• _PROBLÈMES À RÉSOUDRE_:
1. Recopiez à l'identique le passage du texte sur un père d'Algérie qui commence par « Mon père était un » et se poursuit jusqu'à « la nuit étoilée. ».
2. D'après le texte sur un père d'Algérie, que portait le père les jours de pluie ou de neige ?

--- TEXTE CITÉ ---

Charles Baccouche. L’Algérie de mon père

                             

     

Mon père était un homme d’Algérie de toute son âme.

Il avait le port des hommes de l’Algérie Française: En costume cravate par tous les temps, un imper pour les jours de pluie ou de neige, cela s’appelait une gabardine.

Mon père était d’une rare beauté dont il ne souciait pas: Une chevelure noire, abondante, rejetée en arrière, dessinait un visage de grâce et de force virile qui séduisaient alentours.

Il troquait son costume contre une veste d’intérieur. Il aimait s’assoir au sein de sa famille le soir après le travail, pour tranquillement jouir des douceurs vespérales dans la nuit étoilée.

Intelligent au-dessus de la moyenne, il était gai et indulgent, malgré les temps de fureur qu’il a traversés, avec nous autres les juifs d’Algérie.

--- CONTENU DES DONNÉES ---

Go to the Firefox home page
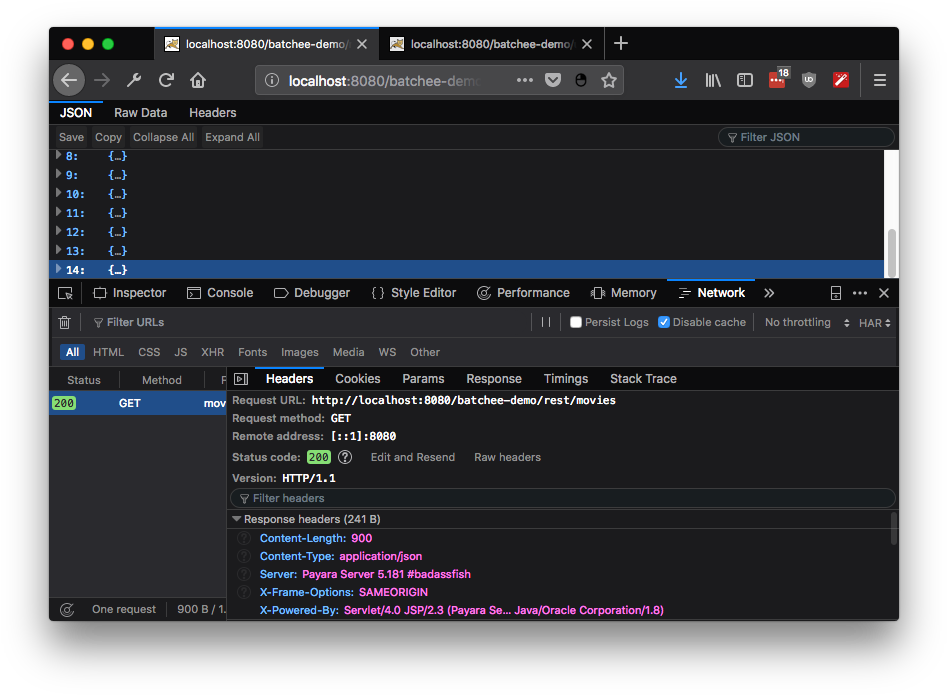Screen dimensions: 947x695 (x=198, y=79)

---
--- CONTENU DES DONNÉES ---

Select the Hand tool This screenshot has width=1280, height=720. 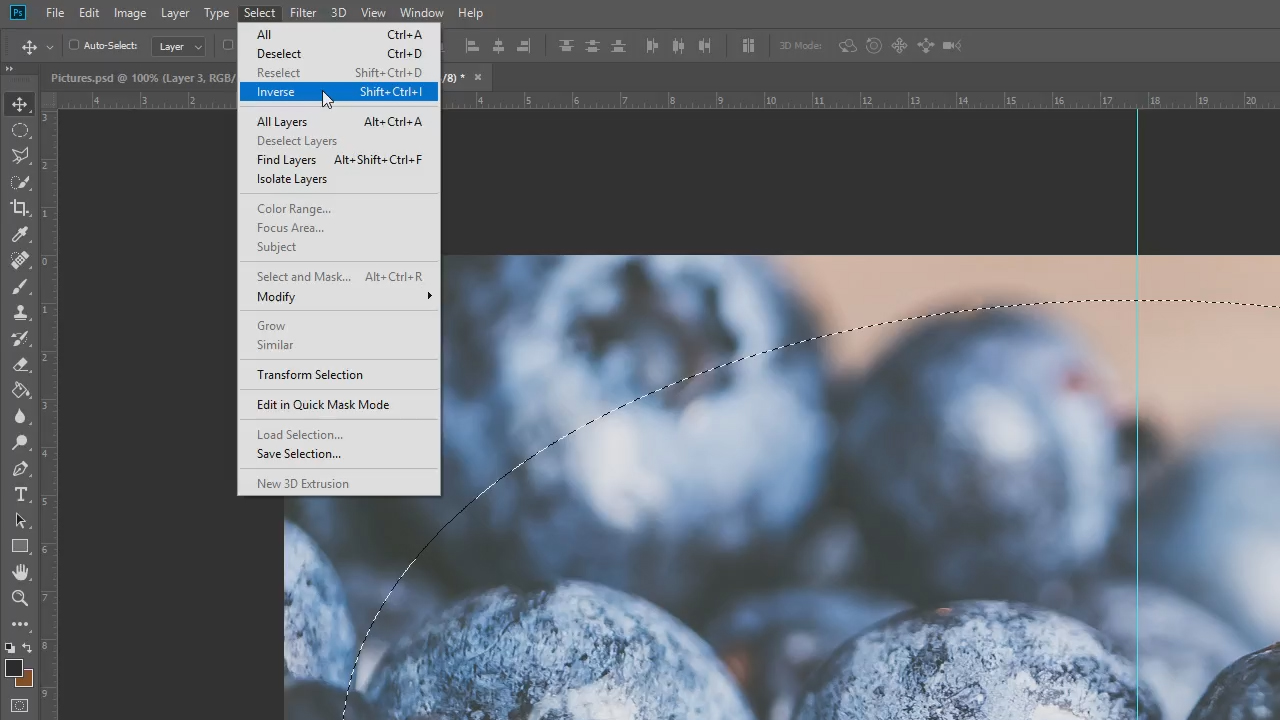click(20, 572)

---

• _SOLUTIONS PAR EXERCICE_:
1.
Mon père était un homme d’Algérie de toute son âme.

Il avait le port des hommes de l’Algérie Française: En costume cravate par tous les temps, un imper pour les jours de pluie ou de neige, cela s’appelait une gabardine.

Mon père était d’une rare beauté dont il ne souciait pas: Une chevelure noire, abondante, rejetée en arrière, dessinait un visage de grâce et de force virile qui séduisaient alentours.

Il troquait son costume contre une veste d’intérieur. Il aimait s’assoir au sein de sa famille le soir après le travail, pour tranquillement jouir des douceurs vespérales dans la nuit étoilée.

2. Un imper, que l'on appelait une gabardine.